• **WORK INSTRUCTION**
Find the lines below that contain the string "Viewport". Copy each one.

• **EXERCISE MATERIAL**
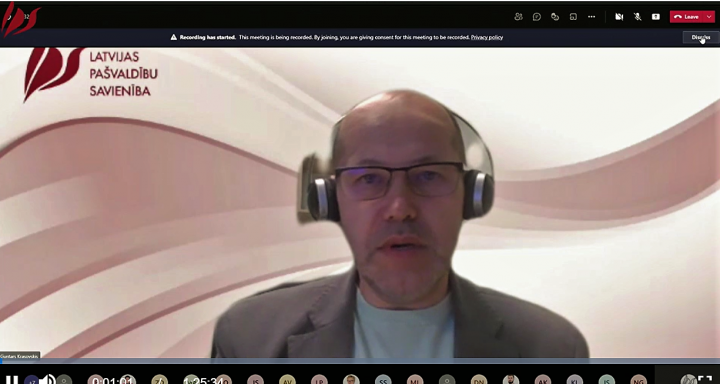Select the AV participant avatar

pos(287,380)
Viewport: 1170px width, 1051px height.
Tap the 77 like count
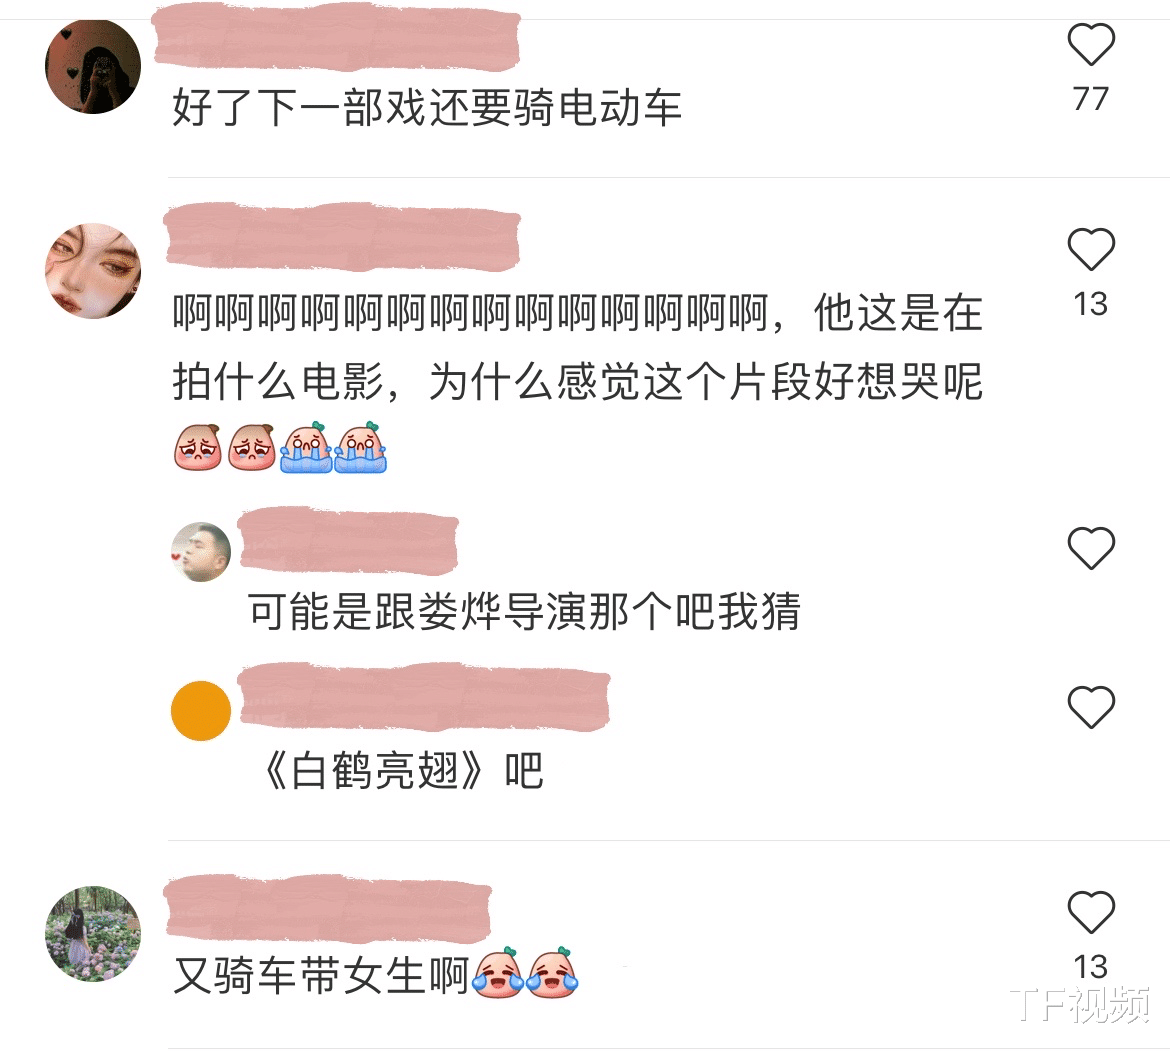coord(1091,98)
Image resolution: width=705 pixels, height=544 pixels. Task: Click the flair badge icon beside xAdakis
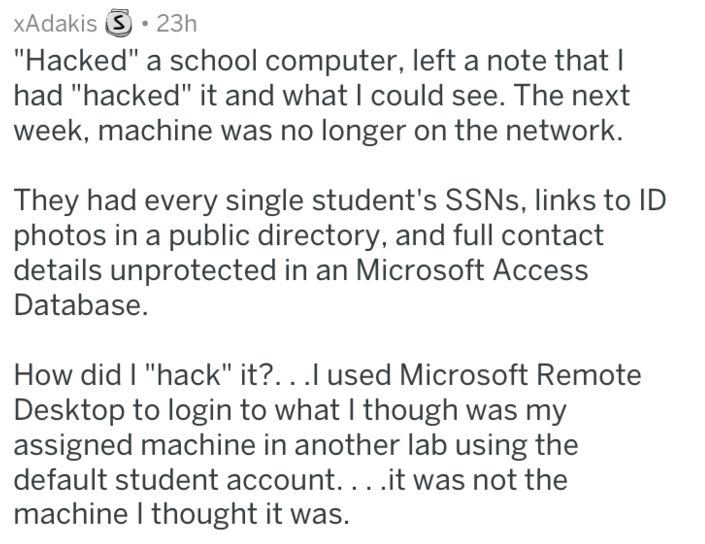[x=120, y=21]
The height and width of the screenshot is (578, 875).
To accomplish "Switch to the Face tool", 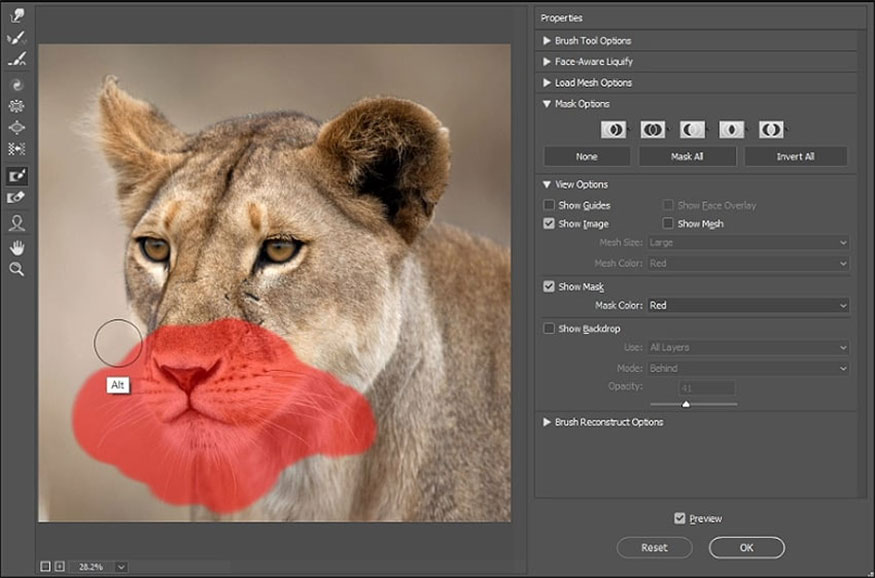I will pos(16,223).
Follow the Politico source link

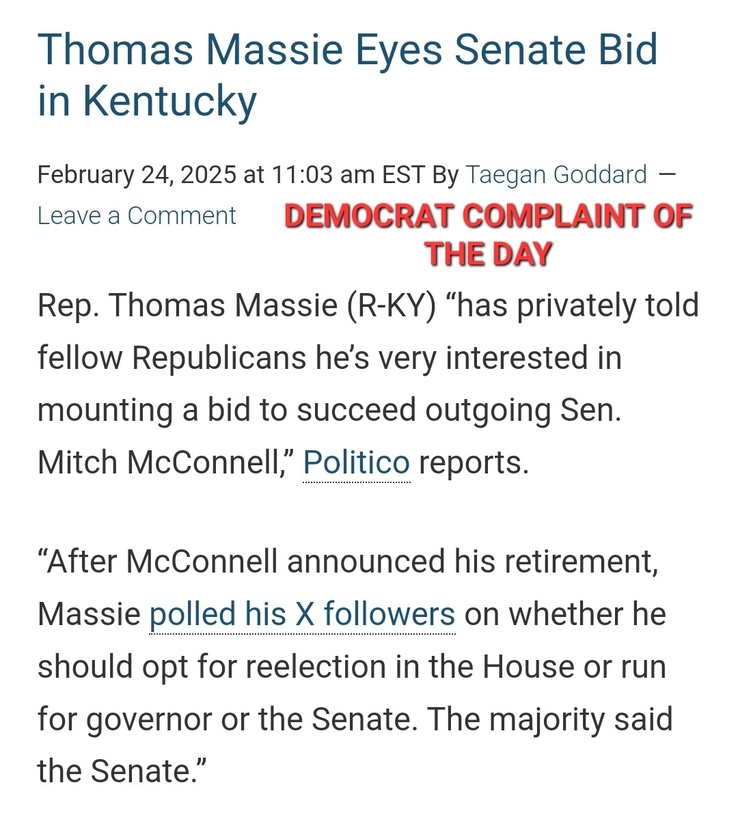click(356, 462)
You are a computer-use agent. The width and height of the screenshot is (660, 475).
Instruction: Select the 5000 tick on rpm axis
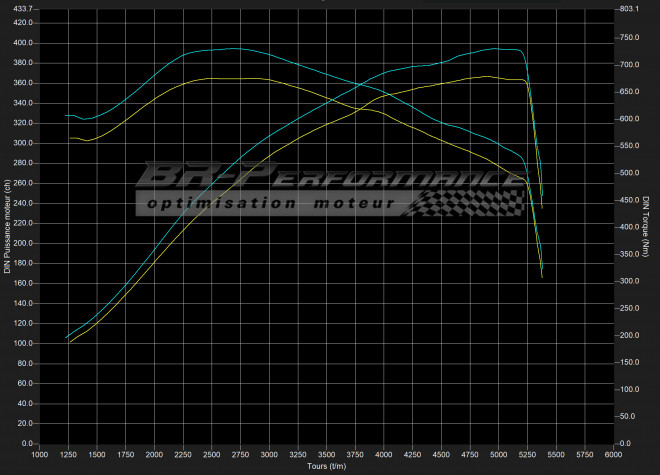tap(498, 454)
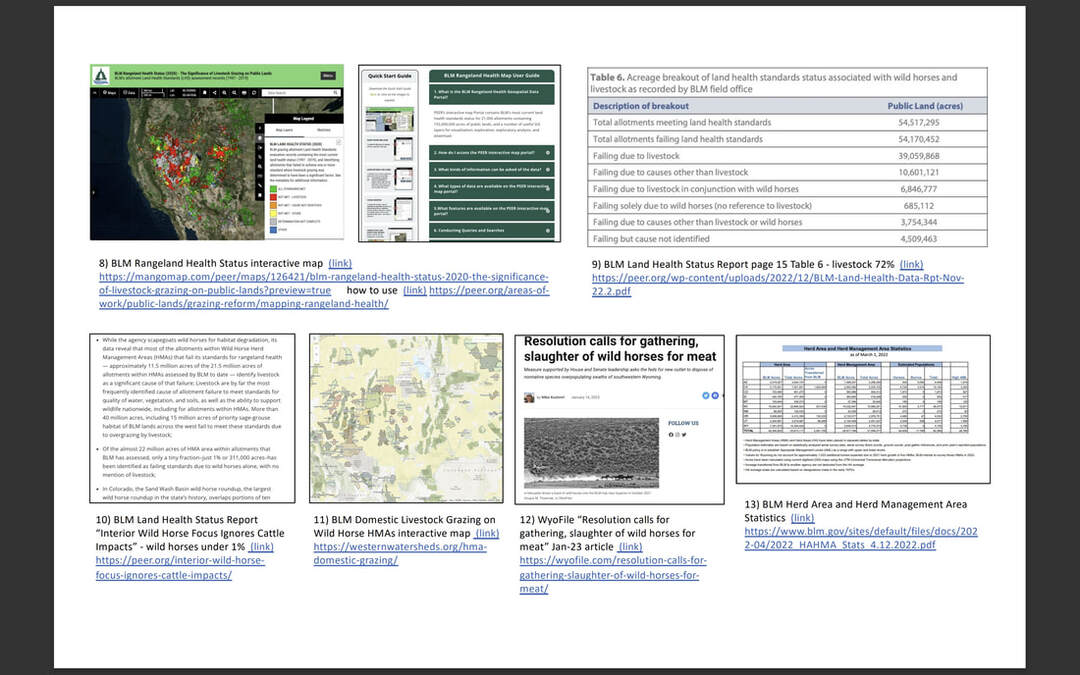The width and height of the screenshot is (1080, 675).
Task: Click (link) beside item 13 Statistics
Action: tap(802, 518)
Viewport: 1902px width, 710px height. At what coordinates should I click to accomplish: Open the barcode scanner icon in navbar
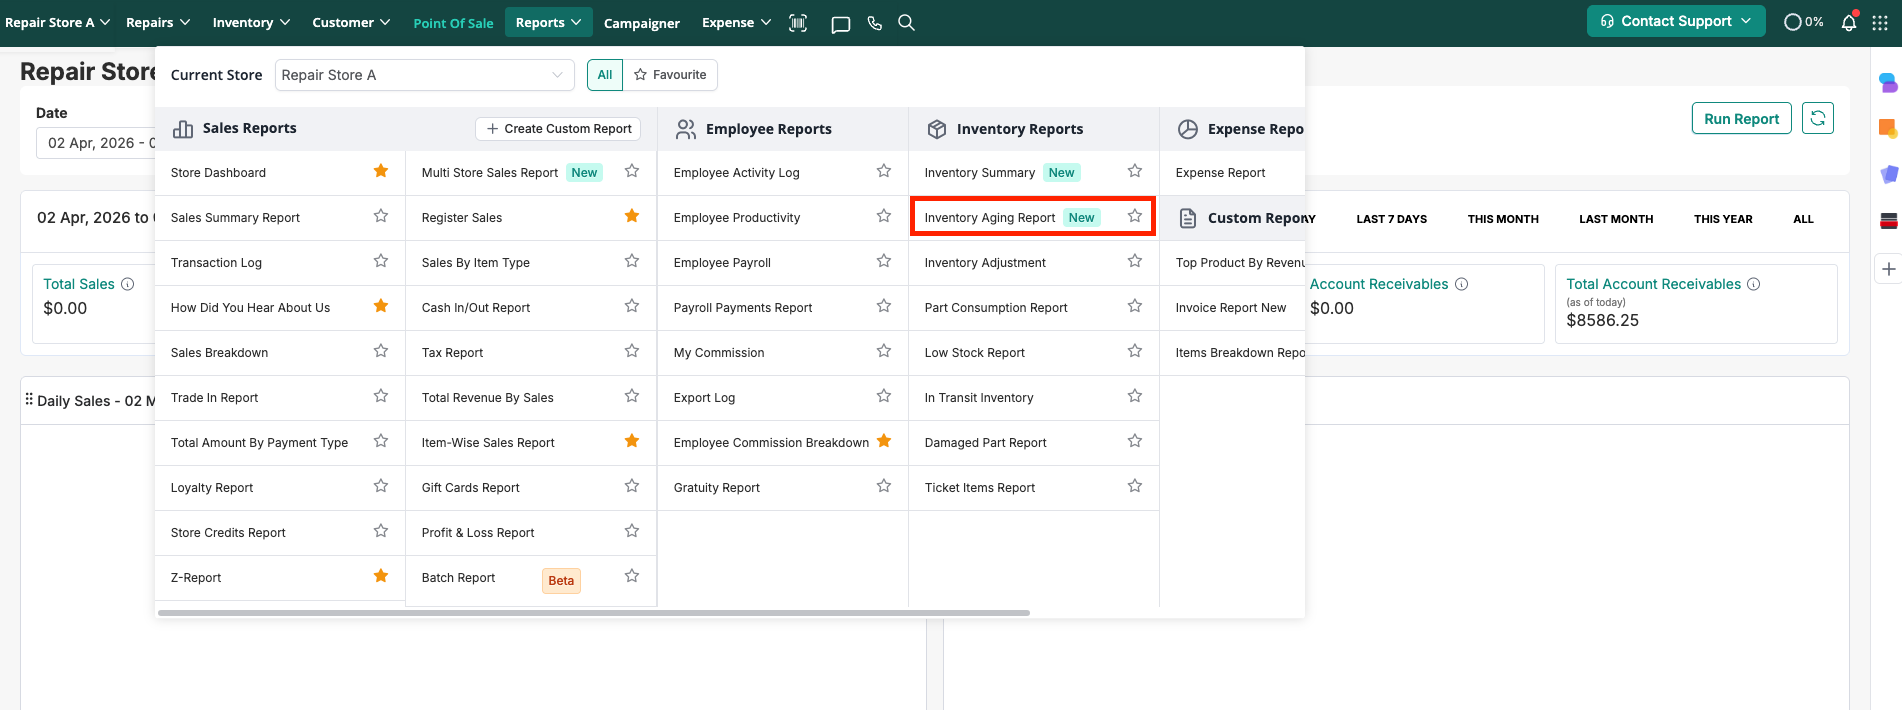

• **OUTPUT FOR THIS TASK**
Viewport: 1170px width, 1051px height.
Viewport: 1902px width, 710px height. At what coordinates should I click to accomplish: Open the barcode scanner icon in navbar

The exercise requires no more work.